== 実施事項 ==
提示文のうち「呪縛という悲しい負の連鎖」から始まり「しまう効率厨な人間なんです。」までの部分を、一字も変えずに書き写すこと。

呪縛という悲しい負の連鎖
いろんな人たちの呪いを解いていこう、と決めて数日。全く「呪い」と関係のない本を読んでいた流れからこの本を知りました。
どうも。解呪師もやってます、ほりたみわです。イラストレーターじゃないんですかって思われるかもしれませんが、イラストレーターもやってますし、解呪もやってます。
呪いをどうやってそれを解くのかについての詳細はまた別の機会にお話するとして。
「母という呪縛 娘という牢獄」という本を読みました。医学部を9浪した娘が母を刺殺したお話です。ノンフィクション。
わたくし、小説やノンフィクションを読む暇があったら、聖典や哲学的な本を読みたいと思ってしまう効率厨な人間なんです。
なので、この本を初めて目にしたときも読みたいとは思えなかったんです。
そこに「呪」の文字があったけれども。です。
ノンフィクションなんて読まない
わたくし、両親の離婚だったり、虐待なんかもあったりして、決して恵まれた家庭環境で育ったとも言えない人間なんです。
だからといってそれを理由に自分の人生を不幸にしたくないと思って生きてきました。
それゆえ自己啓発的な本や宗教的な本が好きで読んだりもしますし、心理学や哲学も勉強し、ヒーリングや内観療法的なものも勉強して、自分なりに自分の人生をなんとかしてきたつもりでした。
目には見えないけど、かみさまは本当にいて(もしくは宇宙的に言えば引き寄せの法則が存在して)、何事も求めれば与えられるし、みんなもそうすればいいのにって思ったりもしていました。
それにいろいろ勉強していくうちに、人は「自分の辛さを根本的に癒すことは自分にしか出来ない」って思うようになったんです。
自分を本当に赦す(ゆるす)ことが出来るのは自分だけ。
まわりからいくらやさしい言葉をかけられても、それを本人が受け取ることが出来なければ、その言葉も何のあたたかみもないどころか、逆効果にすらなり得ます。
そんなことを考えてしまうのもあってか、わたくし、他人の辛さに共感しきれない部分があるんです。
というか、わたくしに限らず、人は「共感しようとすること」はできても真に共感し合えることはないだろうと。
そんな思いもあって、ノンフィクションなんて読むつもり毛頭なかったんです。
誰かの人生を綴った本を読むだなんて無駄にやきもきしそうだし。伝記ならまだしも、ましてや母を刺殺した人の本だなんて!
それなら自分の悩みを根本的に解決するための本を読む方が時間を有効活用できるはず、と。
だからあえて2回ともスルーしたのに。
母という呪縛 娘という牢獄

「同じものを目にするのは天からのメッセージ」だということはわかっているんです。

== 提供データ ==
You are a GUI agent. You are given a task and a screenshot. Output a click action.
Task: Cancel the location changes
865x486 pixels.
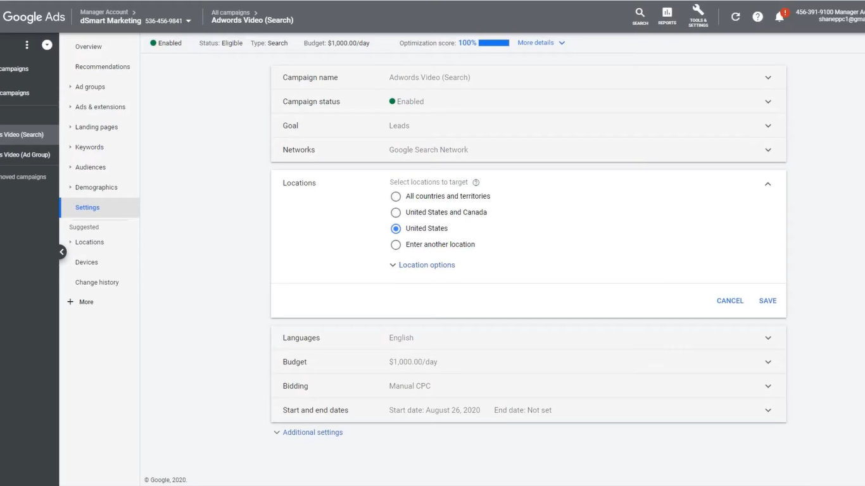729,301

...

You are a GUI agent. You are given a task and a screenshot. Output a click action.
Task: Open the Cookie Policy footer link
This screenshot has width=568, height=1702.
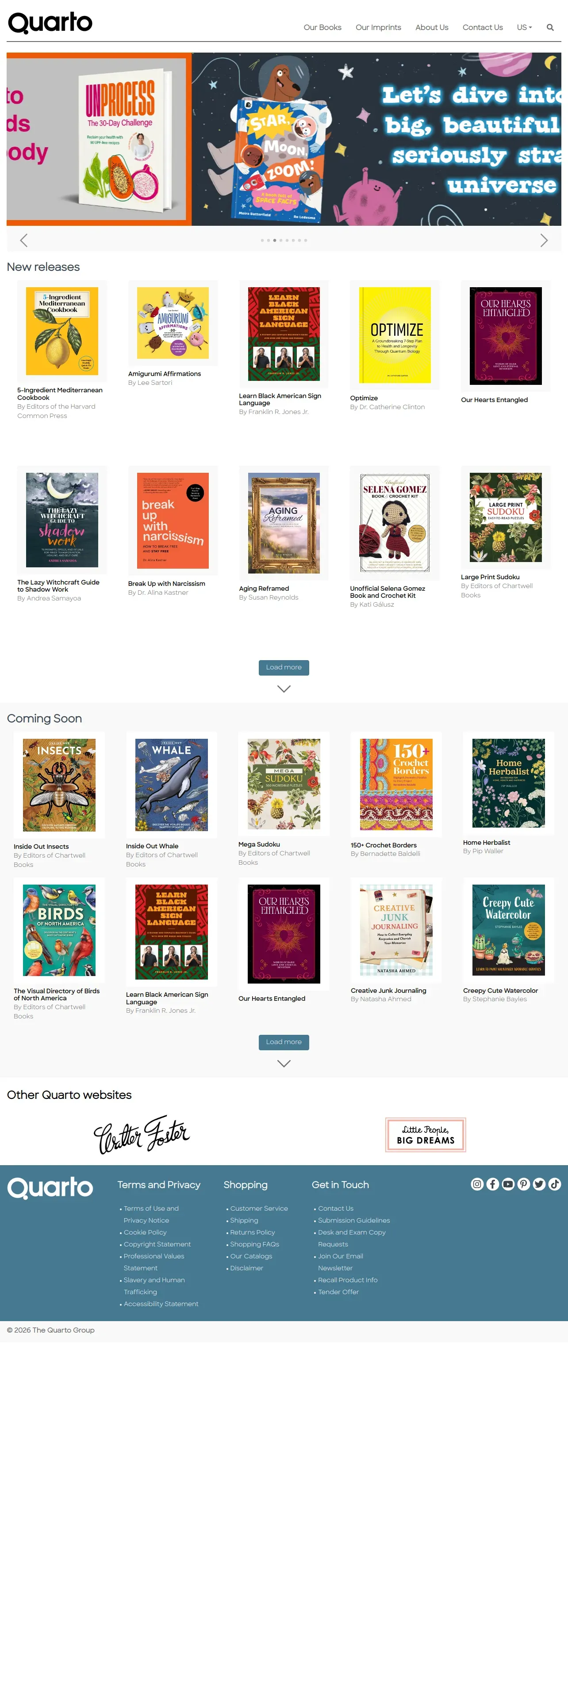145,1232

== 記述解答 ==
呪縛という悲しい負の連鎖
いろんな人たちの呪いを解いていこう、と決めて数日。全く「呪い」と関係のない本を読んでいた流れからこの本を知りました。
どうも。解呪師もやってます、ほりたみわです。イラストレーターじゃないんですかって思われるかもしれませんが、イラストレーターもやってますし、解呪もやってます。
呪いをどうやってそれを解くのかについての詳細はまた別の機会にお話するとして。
「母という呪縛 娘という牢獄」という本を読みました。医学部を9浪した娘が母を刺殺したお話です。ノンフィクション。
わたくし、小説やノンフィクションを読む暇があったら、聖典や哲学的な本を読みたいと思ってしまう効率厨な人間なんです。